What the task requires:
Where does the word "computer" appear in the entries below? Copy each line that holds it.

Data listing:
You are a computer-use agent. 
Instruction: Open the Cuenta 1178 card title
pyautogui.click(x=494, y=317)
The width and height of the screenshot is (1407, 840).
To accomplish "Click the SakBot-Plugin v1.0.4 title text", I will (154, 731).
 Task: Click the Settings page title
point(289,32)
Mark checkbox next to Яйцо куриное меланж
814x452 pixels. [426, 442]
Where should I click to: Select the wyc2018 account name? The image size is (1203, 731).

...

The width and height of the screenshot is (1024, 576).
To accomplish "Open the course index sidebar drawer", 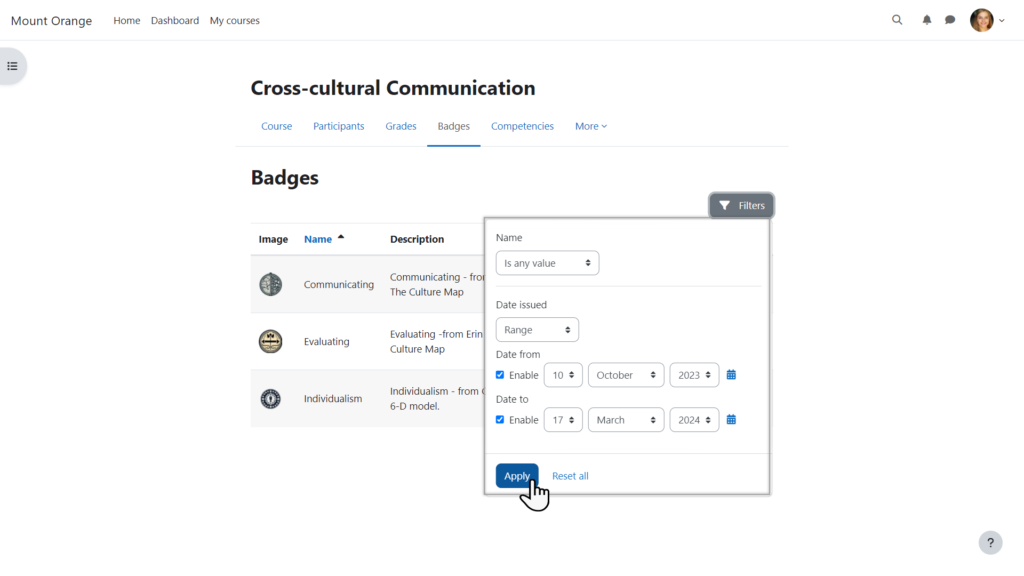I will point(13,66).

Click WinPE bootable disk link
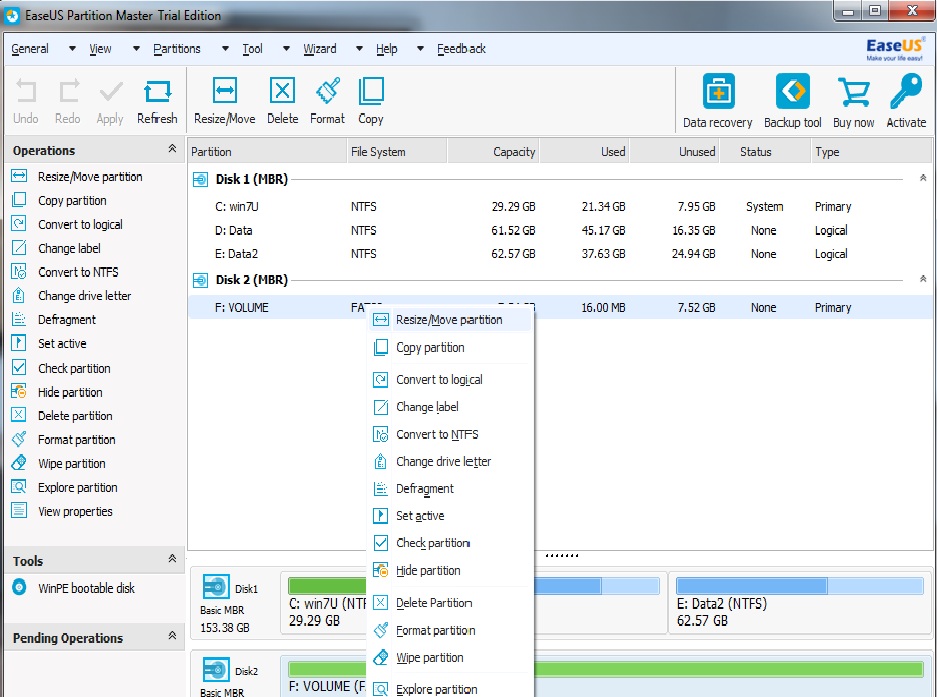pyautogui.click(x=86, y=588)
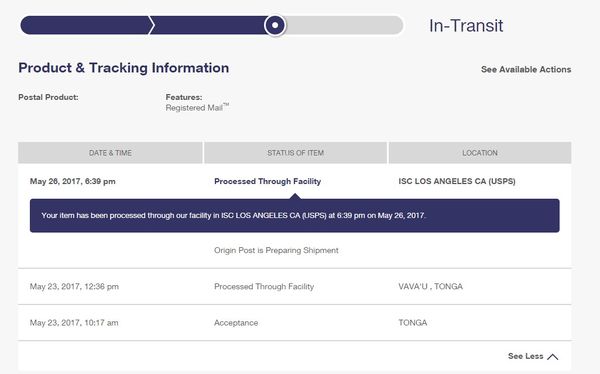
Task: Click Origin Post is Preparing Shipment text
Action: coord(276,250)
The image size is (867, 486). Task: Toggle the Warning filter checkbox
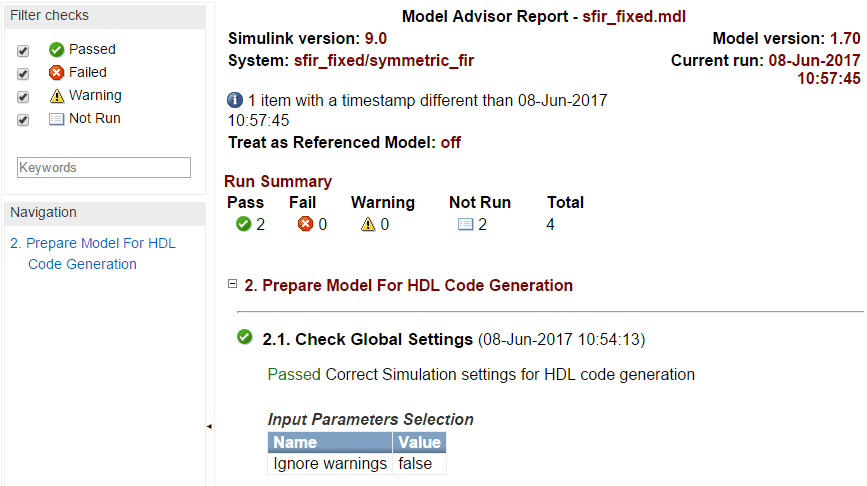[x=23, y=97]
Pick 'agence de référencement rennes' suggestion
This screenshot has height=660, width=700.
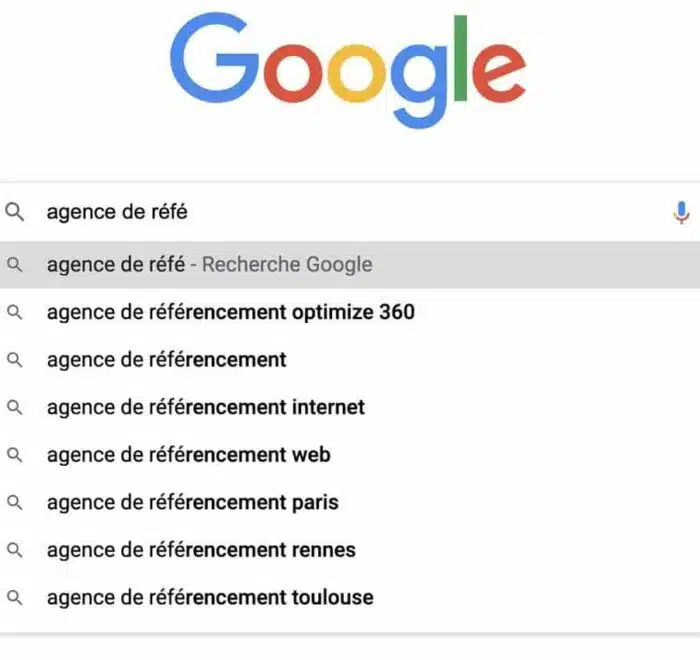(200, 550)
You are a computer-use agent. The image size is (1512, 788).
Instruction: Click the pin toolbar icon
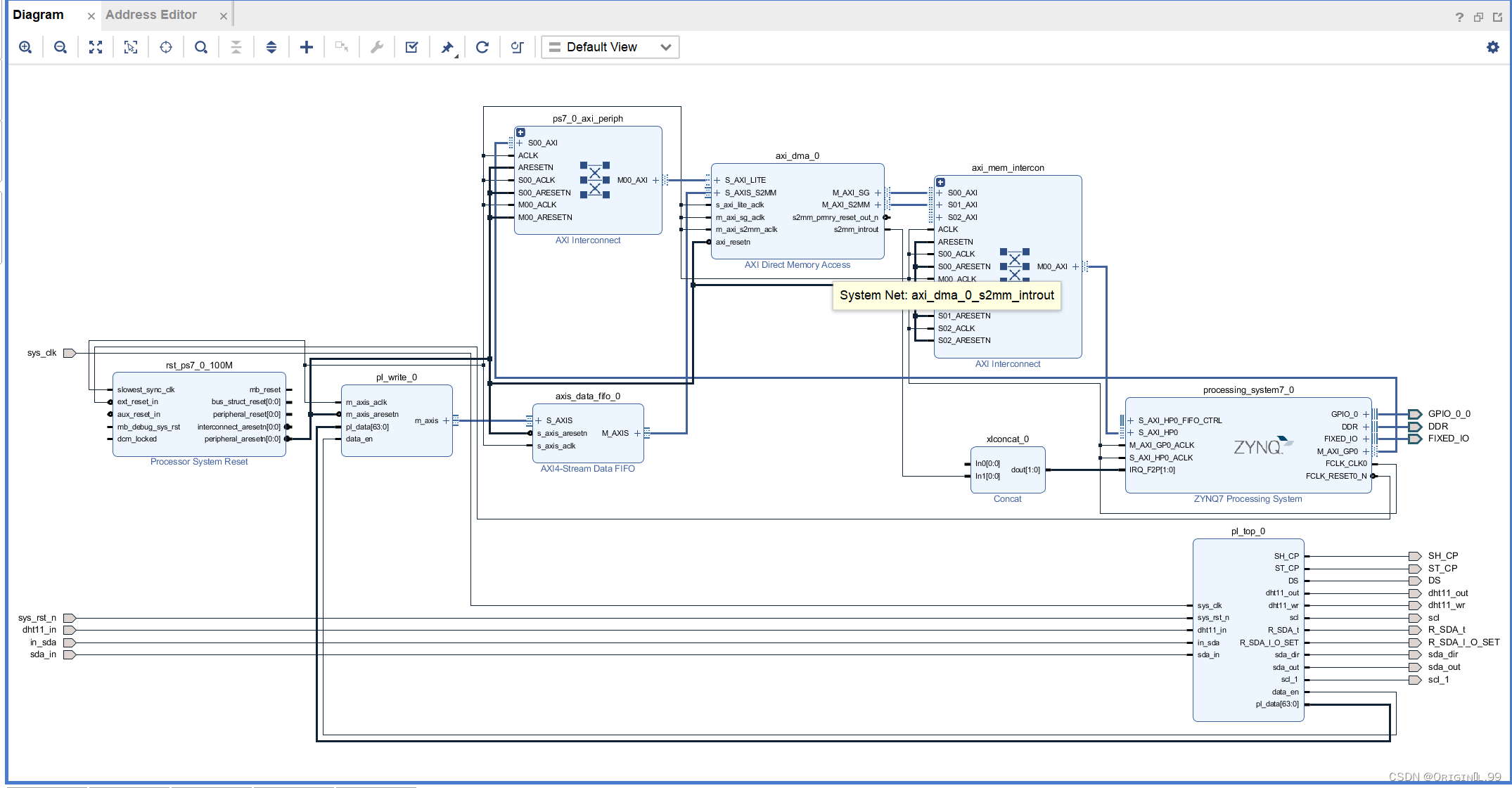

* * *

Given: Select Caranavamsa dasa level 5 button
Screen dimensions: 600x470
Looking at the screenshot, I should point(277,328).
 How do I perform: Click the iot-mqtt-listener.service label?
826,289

The completed task:
You are a computer-use agent. 
You are a computer-use agent. The image size is (1512, 788).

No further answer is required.